* [TASK OBJECTIVE]
From the entries below, copy every line where the string "glass" appears.

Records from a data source
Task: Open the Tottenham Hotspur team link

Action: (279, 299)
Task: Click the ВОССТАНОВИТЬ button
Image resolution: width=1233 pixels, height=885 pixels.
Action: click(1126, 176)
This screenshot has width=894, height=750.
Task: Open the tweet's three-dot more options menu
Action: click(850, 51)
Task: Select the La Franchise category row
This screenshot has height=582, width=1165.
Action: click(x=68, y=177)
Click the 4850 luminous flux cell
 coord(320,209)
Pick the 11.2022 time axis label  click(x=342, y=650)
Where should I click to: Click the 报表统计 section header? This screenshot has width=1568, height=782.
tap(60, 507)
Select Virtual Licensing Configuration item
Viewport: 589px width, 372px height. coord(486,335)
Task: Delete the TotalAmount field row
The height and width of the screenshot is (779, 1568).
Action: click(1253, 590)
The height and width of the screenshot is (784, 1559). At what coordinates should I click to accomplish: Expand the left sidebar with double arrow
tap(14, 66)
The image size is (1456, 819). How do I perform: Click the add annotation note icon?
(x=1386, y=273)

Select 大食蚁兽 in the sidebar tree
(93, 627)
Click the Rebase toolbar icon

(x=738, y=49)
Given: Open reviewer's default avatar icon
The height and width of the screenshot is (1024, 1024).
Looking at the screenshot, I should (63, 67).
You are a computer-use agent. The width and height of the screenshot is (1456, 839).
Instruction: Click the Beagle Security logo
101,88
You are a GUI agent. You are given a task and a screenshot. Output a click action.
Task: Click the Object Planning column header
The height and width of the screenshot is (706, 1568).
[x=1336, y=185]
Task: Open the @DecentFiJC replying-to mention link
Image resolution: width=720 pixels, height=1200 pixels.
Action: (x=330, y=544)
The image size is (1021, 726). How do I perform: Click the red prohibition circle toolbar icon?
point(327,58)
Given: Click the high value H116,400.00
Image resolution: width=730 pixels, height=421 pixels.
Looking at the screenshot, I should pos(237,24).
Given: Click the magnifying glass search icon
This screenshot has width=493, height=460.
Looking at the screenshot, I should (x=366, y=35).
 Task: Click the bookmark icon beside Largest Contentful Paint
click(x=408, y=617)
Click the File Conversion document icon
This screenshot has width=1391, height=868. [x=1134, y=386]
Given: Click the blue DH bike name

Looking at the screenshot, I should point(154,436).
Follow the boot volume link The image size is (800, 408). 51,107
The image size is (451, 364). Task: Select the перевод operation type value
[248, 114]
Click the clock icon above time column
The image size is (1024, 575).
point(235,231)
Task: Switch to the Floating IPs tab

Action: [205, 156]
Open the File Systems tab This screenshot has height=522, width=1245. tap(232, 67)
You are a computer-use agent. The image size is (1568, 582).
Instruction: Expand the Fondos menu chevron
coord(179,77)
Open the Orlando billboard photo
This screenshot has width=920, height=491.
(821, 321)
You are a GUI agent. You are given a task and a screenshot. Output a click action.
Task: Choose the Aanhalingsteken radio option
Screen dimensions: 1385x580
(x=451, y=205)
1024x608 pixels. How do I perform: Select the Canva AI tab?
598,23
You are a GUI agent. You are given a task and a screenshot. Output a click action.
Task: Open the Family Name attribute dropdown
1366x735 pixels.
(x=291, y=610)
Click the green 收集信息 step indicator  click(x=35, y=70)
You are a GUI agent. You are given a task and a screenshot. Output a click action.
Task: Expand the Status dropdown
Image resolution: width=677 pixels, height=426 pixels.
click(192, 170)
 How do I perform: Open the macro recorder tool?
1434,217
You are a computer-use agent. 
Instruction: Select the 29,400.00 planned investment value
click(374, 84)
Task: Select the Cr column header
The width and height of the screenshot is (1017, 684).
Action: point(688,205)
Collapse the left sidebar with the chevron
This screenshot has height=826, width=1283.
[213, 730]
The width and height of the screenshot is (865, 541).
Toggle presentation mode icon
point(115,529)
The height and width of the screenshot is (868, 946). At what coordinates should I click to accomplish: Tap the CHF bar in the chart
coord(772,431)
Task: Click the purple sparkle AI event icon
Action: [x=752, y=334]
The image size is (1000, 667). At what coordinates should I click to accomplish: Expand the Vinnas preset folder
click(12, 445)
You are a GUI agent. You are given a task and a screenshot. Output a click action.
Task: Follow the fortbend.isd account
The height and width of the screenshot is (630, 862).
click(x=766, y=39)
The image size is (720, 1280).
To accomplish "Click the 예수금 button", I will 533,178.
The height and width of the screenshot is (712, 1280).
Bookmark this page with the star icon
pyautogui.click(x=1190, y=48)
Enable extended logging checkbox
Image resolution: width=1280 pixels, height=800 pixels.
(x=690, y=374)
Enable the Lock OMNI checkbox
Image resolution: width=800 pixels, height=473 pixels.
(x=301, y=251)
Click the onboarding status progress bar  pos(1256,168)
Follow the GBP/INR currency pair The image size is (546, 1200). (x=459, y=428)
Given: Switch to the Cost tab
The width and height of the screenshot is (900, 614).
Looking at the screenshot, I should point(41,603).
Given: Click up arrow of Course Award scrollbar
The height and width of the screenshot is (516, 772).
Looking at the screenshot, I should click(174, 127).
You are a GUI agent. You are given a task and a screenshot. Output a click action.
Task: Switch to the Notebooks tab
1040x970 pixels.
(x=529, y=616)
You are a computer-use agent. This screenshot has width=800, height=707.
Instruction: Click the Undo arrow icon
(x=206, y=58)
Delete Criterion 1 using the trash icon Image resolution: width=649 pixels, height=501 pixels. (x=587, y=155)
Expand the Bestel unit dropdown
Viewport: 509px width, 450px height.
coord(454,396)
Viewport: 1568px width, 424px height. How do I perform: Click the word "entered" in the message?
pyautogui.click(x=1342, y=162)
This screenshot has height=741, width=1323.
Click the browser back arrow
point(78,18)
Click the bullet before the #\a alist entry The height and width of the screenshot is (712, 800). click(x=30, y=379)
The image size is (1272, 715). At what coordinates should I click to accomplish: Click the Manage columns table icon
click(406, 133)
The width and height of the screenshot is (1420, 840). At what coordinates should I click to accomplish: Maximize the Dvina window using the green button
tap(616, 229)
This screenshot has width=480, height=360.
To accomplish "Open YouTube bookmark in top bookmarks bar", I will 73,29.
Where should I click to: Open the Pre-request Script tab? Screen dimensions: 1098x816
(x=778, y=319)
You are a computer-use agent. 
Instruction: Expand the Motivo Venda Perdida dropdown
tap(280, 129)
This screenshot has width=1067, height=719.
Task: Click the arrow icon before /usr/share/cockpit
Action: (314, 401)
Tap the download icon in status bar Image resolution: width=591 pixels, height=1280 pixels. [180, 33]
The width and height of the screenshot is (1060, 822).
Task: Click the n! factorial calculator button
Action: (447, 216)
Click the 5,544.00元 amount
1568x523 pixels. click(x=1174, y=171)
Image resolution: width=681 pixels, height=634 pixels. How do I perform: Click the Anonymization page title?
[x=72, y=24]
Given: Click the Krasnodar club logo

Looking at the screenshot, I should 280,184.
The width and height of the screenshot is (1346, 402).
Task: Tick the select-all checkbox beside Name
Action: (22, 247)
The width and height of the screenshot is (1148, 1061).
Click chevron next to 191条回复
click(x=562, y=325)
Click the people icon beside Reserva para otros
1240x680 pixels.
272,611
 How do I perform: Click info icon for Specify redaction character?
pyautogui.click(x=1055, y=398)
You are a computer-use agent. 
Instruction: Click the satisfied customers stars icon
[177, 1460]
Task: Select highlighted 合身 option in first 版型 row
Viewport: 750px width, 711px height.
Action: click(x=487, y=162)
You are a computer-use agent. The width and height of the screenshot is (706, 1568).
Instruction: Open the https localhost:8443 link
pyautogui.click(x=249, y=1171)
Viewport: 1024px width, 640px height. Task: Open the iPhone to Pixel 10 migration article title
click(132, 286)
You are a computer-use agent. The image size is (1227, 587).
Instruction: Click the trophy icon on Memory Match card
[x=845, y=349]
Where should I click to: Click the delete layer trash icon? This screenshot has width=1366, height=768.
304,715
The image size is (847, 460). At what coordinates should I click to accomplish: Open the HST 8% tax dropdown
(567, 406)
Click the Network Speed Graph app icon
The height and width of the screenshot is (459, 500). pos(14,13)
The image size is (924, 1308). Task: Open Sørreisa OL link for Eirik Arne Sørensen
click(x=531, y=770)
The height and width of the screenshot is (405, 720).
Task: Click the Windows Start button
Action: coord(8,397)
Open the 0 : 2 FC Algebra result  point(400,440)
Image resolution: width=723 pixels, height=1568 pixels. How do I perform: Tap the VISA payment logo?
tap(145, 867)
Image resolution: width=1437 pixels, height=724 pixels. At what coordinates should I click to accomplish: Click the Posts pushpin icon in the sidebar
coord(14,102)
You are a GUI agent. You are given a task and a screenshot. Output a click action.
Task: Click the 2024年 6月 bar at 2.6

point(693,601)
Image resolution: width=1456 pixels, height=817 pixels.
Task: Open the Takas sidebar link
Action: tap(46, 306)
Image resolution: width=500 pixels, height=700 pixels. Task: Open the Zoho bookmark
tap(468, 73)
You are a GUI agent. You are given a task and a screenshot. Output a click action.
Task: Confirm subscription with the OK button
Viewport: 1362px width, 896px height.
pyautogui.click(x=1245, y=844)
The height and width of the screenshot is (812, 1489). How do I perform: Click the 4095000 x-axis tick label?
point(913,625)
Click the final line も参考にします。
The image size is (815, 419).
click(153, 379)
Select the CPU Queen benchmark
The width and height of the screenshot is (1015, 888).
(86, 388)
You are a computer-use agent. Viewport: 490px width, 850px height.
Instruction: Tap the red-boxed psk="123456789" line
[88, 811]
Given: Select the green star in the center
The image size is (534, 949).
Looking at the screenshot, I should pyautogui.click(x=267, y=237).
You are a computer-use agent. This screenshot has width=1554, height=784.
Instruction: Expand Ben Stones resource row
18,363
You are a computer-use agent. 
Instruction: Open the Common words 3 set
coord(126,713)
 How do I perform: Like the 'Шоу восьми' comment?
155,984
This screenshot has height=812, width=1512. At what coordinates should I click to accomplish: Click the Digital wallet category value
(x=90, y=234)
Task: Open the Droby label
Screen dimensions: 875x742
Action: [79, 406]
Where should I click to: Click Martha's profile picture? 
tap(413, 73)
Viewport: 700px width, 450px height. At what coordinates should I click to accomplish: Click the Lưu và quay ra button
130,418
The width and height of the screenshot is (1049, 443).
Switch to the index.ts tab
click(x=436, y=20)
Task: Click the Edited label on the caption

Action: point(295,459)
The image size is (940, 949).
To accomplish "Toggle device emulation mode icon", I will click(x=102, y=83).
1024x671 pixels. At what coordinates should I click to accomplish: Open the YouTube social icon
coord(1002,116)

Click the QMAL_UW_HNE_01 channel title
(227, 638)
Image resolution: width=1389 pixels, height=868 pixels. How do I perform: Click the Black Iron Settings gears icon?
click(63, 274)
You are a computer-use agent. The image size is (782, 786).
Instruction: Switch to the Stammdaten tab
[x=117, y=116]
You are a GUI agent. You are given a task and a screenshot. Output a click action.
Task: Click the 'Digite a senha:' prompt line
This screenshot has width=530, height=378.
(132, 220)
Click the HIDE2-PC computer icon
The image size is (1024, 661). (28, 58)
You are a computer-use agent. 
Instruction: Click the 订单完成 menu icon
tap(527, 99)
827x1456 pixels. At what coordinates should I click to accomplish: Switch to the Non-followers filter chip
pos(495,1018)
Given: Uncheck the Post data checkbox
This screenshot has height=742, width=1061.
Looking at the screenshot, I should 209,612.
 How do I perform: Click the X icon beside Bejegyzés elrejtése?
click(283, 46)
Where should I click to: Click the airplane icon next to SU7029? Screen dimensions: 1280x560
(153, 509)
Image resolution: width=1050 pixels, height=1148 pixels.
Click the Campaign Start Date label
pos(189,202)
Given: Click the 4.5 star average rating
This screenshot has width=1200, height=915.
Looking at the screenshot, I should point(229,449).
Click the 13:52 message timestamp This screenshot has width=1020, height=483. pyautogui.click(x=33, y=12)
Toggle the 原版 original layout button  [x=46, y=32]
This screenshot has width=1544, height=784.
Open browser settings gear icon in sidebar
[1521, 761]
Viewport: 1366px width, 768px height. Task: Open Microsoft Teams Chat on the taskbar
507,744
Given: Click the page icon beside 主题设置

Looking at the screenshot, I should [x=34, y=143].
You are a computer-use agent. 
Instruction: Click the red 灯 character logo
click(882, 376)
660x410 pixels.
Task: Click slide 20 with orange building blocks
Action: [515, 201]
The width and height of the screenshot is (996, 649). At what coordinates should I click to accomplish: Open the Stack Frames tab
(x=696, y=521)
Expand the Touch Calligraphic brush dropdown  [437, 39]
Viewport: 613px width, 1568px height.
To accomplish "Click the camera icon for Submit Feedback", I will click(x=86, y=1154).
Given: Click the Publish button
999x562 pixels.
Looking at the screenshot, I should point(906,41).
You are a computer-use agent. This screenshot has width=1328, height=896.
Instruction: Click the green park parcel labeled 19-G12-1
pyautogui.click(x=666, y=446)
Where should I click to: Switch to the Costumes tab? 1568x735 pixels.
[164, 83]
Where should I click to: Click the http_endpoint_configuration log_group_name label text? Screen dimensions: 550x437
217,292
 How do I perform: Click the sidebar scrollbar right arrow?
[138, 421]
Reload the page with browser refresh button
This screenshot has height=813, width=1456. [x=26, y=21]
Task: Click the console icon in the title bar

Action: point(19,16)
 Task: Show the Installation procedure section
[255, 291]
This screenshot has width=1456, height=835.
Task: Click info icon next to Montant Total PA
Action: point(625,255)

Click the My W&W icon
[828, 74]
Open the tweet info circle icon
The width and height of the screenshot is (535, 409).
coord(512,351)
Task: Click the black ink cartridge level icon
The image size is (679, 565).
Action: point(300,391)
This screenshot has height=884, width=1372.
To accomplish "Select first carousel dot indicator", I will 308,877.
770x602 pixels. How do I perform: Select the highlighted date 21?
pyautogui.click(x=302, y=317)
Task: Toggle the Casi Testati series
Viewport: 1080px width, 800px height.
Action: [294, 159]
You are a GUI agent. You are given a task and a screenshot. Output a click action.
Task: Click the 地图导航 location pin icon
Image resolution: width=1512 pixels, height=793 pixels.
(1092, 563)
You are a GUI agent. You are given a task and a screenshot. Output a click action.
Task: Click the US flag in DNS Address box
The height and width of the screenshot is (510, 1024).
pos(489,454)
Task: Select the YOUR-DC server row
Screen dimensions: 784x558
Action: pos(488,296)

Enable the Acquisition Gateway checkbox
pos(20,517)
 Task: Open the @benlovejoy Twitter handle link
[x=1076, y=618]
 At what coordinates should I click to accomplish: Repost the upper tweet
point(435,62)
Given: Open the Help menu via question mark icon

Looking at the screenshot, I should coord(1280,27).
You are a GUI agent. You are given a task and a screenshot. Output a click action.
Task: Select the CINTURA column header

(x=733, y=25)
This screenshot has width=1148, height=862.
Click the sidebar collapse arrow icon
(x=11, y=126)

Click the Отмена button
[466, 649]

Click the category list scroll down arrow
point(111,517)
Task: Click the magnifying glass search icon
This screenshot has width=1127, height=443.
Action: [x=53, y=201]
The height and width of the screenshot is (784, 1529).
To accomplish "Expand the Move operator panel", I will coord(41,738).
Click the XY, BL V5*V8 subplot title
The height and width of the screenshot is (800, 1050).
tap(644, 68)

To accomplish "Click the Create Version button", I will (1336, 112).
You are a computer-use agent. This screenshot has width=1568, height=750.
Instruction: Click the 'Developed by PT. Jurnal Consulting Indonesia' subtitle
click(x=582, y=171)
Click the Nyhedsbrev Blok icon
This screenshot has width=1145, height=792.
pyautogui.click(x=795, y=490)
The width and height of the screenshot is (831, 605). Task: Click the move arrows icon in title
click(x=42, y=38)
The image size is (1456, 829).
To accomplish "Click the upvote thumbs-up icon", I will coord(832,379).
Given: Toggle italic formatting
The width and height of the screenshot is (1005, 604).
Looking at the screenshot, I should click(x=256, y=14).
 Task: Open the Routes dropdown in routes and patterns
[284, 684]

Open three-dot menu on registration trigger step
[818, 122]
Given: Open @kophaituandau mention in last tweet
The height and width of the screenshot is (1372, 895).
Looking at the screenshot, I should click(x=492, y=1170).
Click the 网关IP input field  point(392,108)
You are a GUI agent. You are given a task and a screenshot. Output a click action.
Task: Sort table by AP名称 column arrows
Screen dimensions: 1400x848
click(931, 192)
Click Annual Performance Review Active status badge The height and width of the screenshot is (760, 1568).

* [EXERCISE RESULT]
Given: Click the magnifying glass search icon
Task: Click the magnifying glass search icon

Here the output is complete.